- _What you need to do_: Show every line of the data below that includes the word "computer".
☆ ☆ ☆
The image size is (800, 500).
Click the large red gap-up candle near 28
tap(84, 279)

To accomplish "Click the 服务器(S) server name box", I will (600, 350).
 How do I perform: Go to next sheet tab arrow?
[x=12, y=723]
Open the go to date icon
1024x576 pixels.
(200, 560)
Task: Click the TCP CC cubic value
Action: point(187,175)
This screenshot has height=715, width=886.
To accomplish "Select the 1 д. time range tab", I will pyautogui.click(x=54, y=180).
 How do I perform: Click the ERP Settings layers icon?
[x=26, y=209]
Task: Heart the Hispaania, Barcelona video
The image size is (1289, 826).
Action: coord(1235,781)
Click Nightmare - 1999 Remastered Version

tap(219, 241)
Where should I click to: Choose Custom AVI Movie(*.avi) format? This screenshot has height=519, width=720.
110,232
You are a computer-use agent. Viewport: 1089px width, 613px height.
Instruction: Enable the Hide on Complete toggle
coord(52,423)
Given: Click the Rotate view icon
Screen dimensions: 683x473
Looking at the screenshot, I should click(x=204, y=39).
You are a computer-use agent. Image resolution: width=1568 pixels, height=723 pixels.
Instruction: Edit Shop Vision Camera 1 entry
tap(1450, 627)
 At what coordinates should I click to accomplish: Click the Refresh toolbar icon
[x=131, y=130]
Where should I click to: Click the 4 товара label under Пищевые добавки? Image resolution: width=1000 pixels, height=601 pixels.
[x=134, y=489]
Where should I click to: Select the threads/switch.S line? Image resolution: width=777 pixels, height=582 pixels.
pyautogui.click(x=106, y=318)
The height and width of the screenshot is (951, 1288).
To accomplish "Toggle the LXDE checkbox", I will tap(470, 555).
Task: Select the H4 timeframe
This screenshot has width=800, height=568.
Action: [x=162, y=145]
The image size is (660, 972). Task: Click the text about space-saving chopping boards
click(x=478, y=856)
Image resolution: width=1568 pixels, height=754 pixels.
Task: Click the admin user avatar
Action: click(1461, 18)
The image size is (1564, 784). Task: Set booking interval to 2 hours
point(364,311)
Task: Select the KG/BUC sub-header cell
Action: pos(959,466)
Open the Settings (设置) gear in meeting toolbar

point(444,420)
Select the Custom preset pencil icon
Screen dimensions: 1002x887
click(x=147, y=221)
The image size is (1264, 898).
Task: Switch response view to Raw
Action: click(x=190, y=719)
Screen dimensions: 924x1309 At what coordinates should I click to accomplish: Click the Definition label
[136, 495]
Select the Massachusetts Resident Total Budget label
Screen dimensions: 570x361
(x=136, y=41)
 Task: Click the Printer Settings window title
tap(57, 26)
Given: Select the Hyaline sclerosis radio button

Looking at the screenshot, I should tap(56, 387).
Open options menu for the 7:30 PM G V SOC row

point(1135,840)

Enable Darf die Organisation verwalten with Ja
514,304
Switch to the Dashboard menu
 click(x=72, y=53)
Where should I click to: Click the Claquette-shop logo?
☆ ☆ ☆
- _Task output_:
You are a computer-use agent. Viewport: 1089px width, 613px height.
You are a computer-use agent. Image resolution: width=1568 pixels, height=723 pixels.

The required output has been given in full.